Genome Assembly on a Multicore System

The genome assembly problem is to generate the original DNA sequence of an organism from a large set of short (400bp-500bp) overlapping fragments. The assembly problem is challenging particularly in presence of repeats, which are multiple identical or nearly identical stretches of DNA. MIRA is an open source assembler, which is widely used by biologist and works effectively in presence of repeats. However, it is computation intensive, for example an assembly of one million fragments requires about 18.3 hours. The computation in MIRA assembler is dominated by the contigs building phase, which is highly sequential in nature. In this paper, we propose a modification to MIRA assembler that allows this computation to be parallelized while maintaining the quality of the assembly.
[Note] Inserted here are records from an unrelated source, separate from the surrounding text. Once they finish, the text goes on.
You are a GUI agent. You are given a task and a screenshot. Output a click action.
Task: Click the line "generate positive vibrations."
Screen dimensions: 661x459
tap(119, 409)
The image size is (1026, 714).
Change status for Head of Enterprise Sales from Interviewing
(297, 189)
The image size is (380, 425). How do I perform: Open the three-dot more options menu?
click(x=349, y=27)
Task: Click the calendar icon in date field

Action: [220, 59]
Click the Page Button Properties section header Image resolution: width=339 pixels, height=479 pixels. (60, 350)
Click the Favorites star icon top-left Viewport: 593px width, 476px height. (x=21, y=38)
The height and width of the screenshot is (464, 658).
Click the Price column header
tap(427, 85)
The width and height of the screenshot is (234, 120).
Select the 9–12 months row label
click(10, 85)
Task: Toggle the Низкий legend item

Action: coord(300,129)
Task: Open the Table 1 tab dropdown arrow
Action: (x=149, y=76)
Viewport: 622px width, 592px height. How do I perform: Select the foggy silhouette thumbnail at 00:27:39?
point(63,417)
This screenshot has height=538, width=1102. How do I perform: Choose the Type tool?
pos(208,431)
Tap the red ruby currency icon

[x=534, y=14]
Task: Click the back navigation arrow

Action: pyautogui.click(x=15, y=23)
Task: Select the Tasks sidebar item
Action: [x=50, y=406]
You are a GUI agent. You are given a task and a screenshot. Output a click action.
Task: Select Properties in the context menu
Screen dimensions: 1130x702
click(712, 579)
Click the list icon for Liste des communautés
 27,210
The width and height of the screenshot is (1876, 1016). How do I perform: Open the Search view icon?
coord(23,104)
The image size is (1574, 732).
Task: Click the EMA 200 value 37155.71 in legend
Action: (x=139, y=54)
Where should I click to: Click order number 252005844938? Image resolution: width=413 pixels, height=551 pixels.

We implemented the modified MIRA assembler on a 64-core system with eight Intel(R) Xeon(R) X7560 processors. We were able to speedup the building contigs phase by a factor of 55 on the 64-core system. Additionally, we parallelized the other phases of the MIRA assembler and were able to reduce the total sequential execution time of assembly from 18.3 hours to 3.4 hours (speedup of 5.57) without sacrificing assembly quality. It is worth noting that the overall speedup is limited by Amdahl´s Law as parts of original MIRA assembler are inherently sequential. For example for one million reads the sequential portion of the MIRA assembler takes about 2.78 hours doing I/O or other operations which limits the overall speedup to 6.58.